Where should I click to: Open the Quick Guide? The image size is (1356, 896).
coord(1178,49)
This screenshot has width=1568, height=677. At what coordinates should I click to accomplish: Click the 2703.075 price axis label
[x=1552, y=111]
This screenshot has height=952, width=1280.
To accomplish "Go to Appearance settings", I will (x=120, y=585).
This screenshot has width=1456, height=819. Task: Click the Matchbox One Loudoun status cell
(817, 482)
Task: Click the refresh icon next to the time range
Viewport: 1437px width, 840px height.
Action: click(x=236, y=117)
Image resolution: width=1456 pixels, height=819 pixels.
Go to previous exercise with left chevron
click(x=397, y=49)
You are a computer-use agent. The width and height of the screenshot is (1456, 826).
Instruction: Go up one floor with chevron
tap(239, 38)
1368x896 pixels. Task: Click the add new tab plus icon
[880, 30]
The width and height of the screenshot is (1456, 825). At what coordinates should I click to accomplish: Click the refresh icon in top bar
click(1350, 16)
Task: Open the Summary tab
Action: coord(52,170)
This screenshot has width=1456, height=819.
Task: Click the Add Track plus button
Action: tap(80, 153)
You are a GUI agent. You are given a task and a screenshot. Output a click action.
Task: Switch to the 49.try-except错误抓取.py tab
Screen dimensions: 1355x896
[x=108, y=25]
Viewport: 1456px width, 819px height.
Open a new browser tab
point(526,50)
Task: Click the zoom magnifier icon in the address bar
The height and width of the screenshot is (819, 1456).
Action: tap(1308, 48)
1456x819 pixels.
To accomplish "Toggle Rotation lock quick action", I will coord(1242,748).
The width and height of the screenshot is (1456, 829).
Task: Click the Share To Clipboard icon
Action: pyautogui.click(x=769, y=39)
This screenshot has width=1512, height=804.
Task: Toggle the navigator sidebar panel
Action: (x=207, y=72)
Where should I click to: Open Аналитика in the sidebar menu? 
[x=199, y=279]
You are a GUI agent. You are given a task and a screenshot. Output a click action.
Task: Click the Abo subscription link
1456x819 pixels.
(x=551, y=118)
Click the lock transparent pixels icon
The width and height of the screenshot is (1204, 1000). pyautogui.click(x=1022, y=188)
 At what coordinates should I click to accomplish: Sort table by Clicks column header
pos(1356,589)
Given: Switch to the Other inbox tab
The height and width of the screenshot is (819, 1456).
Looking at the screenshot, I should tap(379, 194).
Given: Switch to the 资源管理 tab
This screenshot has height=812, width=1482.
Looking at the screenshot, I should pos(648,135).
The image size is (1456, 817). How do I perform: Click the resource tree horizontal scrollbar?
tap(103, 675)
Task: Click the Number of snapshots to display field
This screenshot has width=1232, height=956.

※ ※ ※

Task to carry out: Please make an exact copy of the lines from the one holding "Given: Switch to the 资源管理 tab" through the final line of the records above, nothing more.

Completed exercise:
Given: Switch to the 资源管理 tab
This screenshot has height=812, width=1482.
Looking at the screenshot, I should pos(648,135).
The image size is (1456, 817). How do I perform: Click the resource tree horizontal scrollbar?
tap(103, 675)
Task: Click the Number of snapshots to display field
This screenshot has width=1232, height=956.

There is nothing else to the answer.